Под рождественской елкой лежали игрушки, которые Шукальскому удалось получить у своего друга плотника. Такие игрушки иначе достать было невозможно, они стоили очень дорого и позволили семье Шукальских соблюсти рождественский ритуал так, будто в это утро больше не существовало никаких забот. Под елкой стояли маленькие деревянные санки, конь-качалка с длинной плетеной гривой, голубыми эмалевыми глазами и полк игрушечных солдатиков, которые Ян сумел раздобыть в разных местах и перекрасить. Круглая попка Александра взгромоздилась на крашеное седло, и малыш, забыв обо всем, начал скакать.
Пока Александр скакал на лошадке, его визг заполнял весь дом, а старший Шукальский продолжал стоять на последней ступеньке лестницы. Он почувствовал, как мрачнеет его лицо. Слова Пиотра Вайды, сказанные несколько часов назад, отозвались в его сознании: «Детей нацисты уничтожают сразу, потому что они не представляют для них никакой пользы».
К тому времени, когда Катарина, тоже в халате, вышла из спальни, Ян уже сидел на полу рядом с сыном и пытался удержать маленькую Дьяпу, которая так и норовила забраться под коня-качалку. Он слышал, как Катарина ходит по комнате, зажигает свечи перед картиной Мадонны, находившейся в особой нише, разгребает поленья, чтобы оживить огонь. Наконец она подошла к двум мужчинам у рождественской елки. Эта спокойная женщина протянула мужу огрубевшую от домашней работы руку с подарком, завернутым в цветную бумагу. Взяв подарок, он поцеловал жену и подарил ей брошку с камеей, которую носила его бабушка. Слушая звонкий смех Александра, тявканье и рычание маленькой Дьяпы, Ян Шукальский пожалел, что он не властен сделать это мгновение вечным.
Такой власти у него не было. Безмятежный час быстро закончился, завтрак съели, и пришлось вернуться к действительности. Одевшись потеплее и пообещав не задерживаться слишком долго в больнице, он покинул мирный очаг и вышел на пронизывающе холодную улицу.
В больнице его ждал неприятный сюрприз.
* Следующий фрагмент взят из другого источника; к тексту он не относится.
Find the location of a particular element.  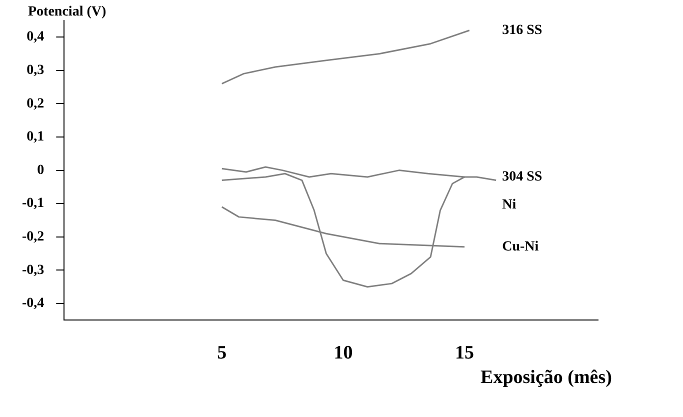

Старшая медсестра, женщина с расплывшейся талией в чистом белом халате встретила его посреди коридора, на ее лице застыло серьезное выражение, в руках она держала набитую бумагами папку с зажимом.
– Я насчет цыгана, доктор Шукальский. Он ночью умер.
– Что? Но когда я уходил, его состояние было стабильным! Кто нашел его мертвым?
– Доктор Душиньская. Она пришла рано утром.
– И что она сказала?
– Что он умер либо от воспаления легких, либо от внутричерепного кровоизлияния. Доктор, в любом случае, он умер, не приходя в сознание. Я это точно знаю от сестры, которая дежурила ночью. Она говорит, что всю ночь находилась в палате и не слышала от него ни звука.
Шукальский задумчиво потирал подбородок. Он не удивился собственной досаде, поскольку очень рассчитывал получить от цыгана дополнительную информацию о подробностях массового расстрела.
– Доктор, его тело находится в морге. Вы будете делать аутопсию?
Шукальский задумался, затем сказал:
– По всей вероятности, доктор Душиньская права, причина смерти либо в воспалении легких, либо в кровоизлиянии. Либо… – он чуть покачал головой. – Может быть, этот бедняга просто не захотел проснуться после того, что он пережил. Вызовите гробовщика, пусть он подготовит все к похоронам. Не думаю, что кто-то придет забрать его тело.
Старшая медсестра холодно кивнула и, передав папку доктору, повернулась на каблуках. Он немного задержался, чтобы просмотреть небольшую стопку бумаг, затем пошел дальше к первой палате. На полпути его остановил Дитер Шмидт. Нечасто можно было встретить начальника гестапо в больнице, эту территорию Шмидт обычно оставлял своим подчиненным. Увидев коренастого человека в черном, который широко расставил ноги, преграждая ему путь, доктор не на шутку испугался.
– Guten Morgen, Herr Doktor,[13] – поздоровался Шмидт, выпалив последнее слово издевательским тоном.
– Доброе утро. – Шукальский взглянул на трех человек, вставших позади Шмидта. Это были охранники гестапо с автоматами «Эрма», лица у них были словно вылиты из грубого металла. – Чем могу служить, герр гауптман?
– Гауптштурмфюрер, – поправил его Шмидт сквозь стиснутые зубы.